Mr. Camus argues that the interests that benefit from the present are a kind of worst-case combination of both Right and Left. The profit-driven with a “purely managerial conception of the world” along with the egalitarian fanatics have given us a world with something less than humanity. It is what Mr. Camus calls an Undifferentiated Human Material, infinitely exchangeable, spreadable at will, pressed by the press and ground down by the courts and ready-made for every shanty of the global shantytown. It is a world devoid of inheritance and identity, trapped in an eternal present.
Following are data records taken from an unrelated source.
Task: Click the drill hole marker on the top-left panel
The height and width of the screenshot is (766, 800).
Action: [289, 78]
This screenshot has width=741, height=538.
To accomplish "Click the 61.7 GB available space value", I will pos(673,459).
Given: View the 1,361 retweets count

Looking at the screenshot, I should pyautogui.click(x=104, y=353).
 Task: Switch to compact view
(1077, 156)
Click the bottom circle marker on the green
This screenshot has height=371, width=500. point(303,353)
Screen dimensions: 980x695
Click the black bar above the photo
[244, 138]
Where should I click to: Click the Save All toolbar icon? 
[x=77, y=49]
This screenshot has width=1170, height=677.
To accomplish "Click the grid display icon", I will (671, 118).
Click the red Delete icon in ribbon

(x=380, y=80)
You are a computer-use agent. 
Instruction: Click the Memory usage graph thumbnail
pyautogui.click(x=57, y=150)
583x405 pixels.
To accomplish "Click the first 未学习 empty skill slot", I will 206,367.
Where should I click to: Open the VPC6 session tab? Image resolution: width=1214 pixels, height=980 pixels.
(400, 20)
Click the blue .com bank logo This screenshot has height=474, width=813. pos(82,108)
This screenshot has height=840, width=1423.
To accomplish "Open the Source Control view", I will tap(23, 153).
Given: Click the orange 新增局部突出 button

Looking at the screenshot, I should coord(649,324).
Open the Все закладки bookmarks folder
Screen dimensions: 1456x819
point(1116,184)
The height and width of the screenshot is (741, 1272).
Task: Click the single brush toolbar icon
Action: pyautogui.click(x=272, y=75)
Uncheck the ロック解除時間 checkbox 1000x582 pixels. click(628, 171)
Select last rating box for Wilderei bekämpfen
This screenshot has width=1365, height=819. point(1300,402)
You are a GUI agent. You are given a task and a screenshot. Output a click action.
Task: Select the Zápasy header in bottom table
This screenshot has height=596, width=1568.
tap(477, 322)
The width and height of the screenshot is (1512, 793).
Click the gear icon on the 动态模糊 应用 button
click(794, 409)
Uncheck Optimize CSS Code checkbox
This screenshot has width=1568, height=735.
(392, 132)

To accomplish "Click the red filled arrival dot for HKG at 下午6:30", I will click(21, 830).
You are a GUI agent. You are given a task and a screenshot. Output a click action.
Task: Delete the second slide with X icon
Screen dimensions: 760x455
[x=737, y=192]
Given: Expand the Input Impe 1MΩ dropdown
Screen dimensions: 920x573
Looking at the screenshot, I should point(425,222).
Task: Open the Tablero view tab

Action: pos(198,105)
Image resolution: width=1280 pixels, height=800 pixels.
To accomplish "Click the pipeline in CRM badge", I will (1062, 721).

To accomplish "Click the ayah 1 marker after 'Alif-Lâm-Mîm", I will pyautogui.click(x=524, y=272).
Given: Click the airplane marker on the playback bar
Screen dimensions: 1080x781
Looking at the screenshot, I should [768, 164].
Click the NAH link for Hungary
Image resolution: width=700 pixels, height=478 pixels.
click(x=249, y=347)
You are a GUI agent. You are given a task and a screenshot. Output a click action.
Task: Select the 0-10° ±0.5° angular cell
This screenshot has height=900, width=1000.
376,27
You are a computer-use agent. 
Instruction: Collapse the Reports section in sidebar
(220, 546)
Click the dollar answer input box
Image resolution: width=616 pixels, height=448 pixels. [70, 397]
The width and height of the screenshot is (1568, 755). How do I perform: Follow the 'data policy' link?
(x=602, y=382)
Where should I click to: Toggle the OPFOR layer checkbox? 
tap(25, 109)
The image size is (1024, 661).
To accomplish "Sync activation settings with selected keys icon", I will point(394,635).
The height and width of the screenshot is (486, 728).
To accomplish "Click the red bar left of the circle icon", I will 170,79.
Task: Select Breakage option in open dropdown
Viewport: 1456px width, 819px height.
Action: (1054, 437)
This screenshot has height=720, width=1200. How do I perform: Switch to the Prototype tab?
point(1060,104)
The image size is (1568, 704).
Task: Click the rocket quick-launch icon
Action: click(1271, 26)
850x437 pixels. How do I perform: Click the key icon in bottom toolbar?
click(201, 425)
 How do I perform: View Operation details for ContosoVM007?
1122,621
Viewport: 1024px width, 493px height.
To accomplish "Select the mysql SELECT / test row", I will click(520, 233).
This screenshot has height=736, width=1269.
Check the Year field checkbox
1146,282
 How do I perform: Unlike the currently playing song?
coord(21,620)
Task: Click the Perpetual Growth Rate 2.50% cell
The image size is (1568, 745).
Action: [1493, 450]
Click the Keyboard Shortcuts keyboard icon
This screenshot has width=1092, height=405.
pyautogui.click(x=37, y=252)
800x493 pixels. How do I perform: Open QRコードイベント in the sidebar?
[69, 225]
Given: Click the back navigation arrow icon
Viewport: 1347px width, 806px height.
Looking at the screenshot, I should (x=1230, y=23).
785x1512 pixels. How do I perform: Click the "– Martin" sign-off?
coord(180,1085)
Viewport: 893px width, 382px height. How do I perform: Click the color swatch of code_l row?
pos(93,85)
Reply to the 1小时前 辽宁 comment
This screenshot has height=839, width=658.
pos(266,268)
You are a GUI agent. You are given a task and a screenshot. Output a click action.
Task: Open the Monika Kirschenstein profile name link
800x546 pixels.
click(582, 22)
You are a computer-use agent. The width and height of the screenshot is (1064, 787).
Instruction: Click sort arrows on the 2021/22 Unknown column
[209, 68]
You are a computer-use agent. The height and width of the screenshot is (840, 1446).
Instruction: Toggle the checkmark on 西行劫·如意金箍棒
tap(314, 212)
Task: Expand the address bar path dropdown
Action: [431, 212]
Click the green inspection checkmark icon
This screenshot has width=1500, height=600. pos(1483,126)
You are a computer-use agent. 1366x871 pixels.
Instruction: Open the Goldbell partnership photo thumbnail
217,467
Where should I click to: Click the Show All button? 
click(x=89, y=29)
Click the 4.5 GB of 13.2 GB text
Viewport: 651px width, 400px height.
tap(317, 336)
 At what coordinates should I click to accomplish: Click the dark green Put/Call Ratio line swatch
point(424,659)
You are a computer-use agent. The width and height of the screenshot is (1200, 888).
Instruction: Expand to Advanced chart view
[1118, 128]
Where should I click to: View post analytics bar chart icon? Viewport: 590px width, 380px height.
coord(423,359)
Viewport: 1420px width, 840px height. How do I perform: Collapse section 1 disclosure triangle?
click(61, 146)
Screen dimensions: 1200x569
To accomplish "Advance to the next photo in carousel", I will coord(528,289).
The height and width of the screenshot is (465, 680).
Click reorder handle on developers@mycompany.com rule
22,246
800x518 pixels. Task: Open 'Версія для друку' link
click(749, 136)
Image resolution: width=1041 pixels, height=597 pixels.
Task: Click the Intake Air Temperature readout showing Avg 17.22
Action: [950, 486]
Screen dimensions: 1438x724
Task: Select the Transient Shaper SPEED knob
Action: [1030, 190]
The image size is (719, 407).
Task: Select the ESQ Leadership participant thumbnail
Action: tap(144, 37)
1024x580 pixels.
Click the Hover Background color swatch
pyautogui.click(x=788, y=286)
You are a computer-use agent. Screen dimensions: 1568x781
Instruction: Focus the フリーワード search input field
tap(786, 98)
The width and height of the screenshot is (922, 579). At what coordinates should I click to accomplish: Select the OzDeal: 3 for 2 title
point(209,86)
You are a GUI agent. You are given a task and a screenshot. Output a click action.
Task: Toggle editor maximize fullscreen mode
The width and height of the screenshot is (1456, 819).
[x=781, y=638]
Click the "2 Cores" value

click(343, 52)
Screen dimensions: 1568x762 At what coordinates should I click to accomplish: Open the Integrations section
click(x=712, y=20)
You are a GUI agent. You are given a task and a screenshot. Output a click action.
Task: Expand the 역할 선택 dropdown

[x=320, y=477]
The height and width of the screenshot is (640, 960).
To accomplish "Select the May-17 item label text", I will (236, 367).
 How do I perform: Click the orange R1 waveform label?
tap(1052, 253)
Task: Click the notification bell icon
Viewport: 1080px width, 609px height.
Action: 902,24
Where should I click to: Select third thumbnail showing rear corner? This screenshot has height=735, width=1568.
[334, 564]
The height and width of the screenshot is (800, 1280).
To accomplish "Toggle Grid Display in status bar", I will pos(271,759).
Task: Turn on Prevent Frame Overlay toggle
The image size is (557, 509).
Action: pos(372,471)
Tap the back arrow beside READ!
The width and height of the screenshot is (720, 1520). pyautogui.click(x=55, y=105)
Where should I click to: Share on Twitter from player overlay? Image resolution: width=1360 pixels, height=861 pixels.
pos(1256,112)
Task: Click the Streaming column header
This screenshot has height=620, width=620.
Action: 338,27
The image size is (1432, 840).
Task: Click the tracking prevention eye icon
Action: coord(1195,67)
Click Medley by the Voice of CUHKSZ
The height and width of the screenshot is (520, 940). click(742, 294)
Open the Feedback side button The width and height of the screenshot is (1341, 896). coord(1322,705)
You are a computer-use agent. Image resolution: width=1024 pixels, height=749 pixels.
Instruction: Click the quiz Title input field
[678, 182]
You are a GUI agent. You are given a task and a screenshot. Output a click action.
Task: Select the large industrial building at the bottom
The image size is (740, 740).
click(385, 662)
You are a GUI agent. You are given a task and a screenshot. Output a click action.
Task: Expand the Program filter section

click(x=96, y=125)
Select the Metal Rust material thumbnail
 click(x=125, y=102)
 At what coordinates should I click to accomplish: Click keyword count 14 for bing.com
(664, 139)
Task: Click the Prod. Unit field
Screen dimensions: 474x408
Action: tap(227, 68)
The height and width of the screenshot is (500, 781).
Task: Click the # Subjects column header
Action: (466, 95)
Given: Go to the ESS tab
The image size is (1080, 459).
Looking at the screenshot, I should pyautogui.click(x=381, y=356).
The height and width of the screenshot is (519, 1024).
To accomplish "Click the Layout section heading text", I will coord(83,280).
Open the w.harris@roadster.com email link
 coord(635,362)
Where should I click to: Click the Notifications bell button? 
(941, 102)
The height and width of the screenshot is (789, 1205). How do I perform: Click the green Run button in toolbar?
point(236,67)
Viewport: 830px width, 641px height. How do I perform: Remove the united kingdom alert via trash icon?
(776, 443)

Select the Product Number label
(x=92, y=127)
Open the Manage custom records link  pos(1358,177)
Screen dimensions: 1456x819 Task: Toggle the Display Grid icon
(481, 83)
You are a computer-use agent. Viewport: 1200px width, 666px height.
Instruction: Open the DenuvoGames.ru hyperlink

Such a world is devoid of authenticity and meaning.
Mr. Camus’s message is more prominent than ever. The Wall Street Journal recently granted him respectful coverage. The United Kingdom banned him from entering the country. His publisher, Vauban Books, recently published his novel Ørop. Yet repression seems to be intensifying, and center-right governments in Europe have proven incapable or unwilling to actually reverse demographic transformation. The situation often seems desperate.
What weapon do we have against such a fearsome enemy? Only the truth, Mr. Camus says, which he argues was enough eventually to overcome Soviet tyranny. Yet there can be no false comfort. The last essay in this slim collection is an endorsement for the candidacy of Eric Zemmour, who posted disappointing results in the French presidential election that Mr. Camus called the “last chance [for the French ethnos] to reclaim its rights.” If so, that chance failed. Yet so long as the race endures, defiance will endure, and if defiance endures, so can hope. However, if this collection shows nothing else, we must fight openly in the name of race. We cannot expect to prevail unless we are clear about what it is we are fighting for.